Aaronovitch employs a lot of the same smears and clichés characteristic of the pro-war lobby: the appeasement reference and the suggestion that Srebrenica divided “the pacifists, anti-imperialists and anti-Americans from the anti-fascists and the internationalists”, as if opponents of any war he and his friends support are just blindly pacifistic or anti-American and do not have humanitarian or realistic grounds for their position (for example, the use of radioactive munitions, the tendency to bomb innocent targets because of false intelligence and/or incompetence, the idea that a country which has never cared much for democracy abroad before cannot possibly be honest when they talk about it now, the fact that the invasion might not be a walkover and if it was, the forces that appeared to melt into the background might reappear and strike afterwards, the fact that we might be there for several years). I accept that some who supported the invasions of Iraq did so for entirely genuine reasons, but the pro-war left looks only at the organisers of opposition to war and not at the mass of ordinary people who joined. To them, it’s just the Socialist Workers and the Muslim Brotherhood (regardless of the fact that the removal of Saddam Hussain has allowed fundamentalists of various stripes to reassert themselves in Iraq).

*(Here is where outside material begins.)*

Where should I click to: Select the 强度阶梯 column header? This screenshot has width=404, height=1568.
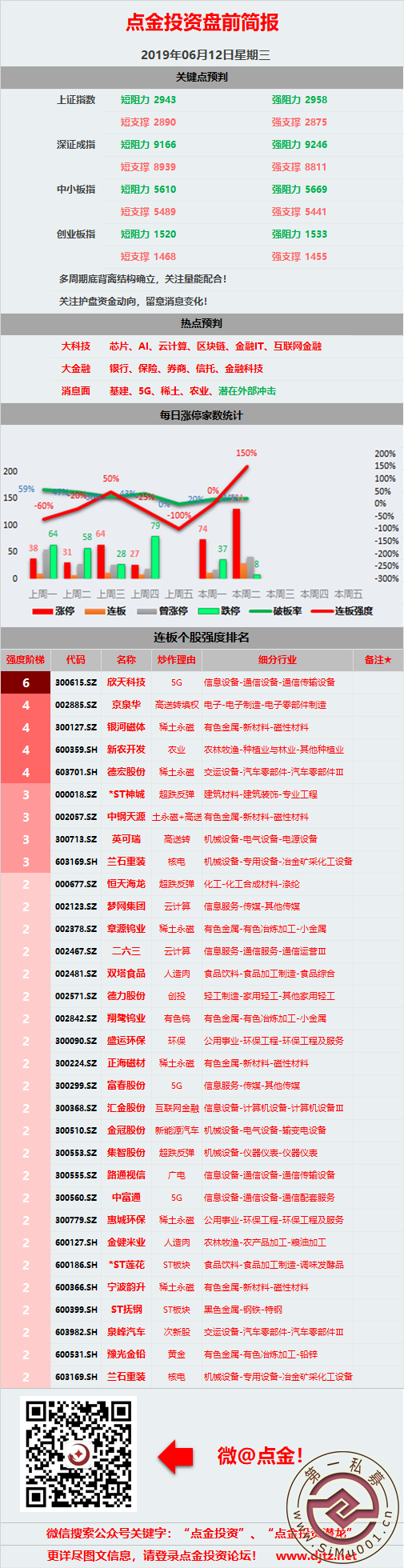click(26, 660)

I was not a Muslim at the time of the war and massacres in Bosnia, so while I supported the actions in Bosnia and opposed them in Afghanistan and Iraq, one might argue that I did so from a different point of view. But I find it entirely consistent that one might support an intervention meant to stop a clearly genocidal civil war yet not subscribe to a culture of adventurism like that which he, and others, now embrace on spurious humanitarian grounds. If it was Srebrenica that got it into some people’s heads that “inaction can be as toxic and murderous as action” and that intervention is sometimes necessary, what will it take to show some of them where to draw the line?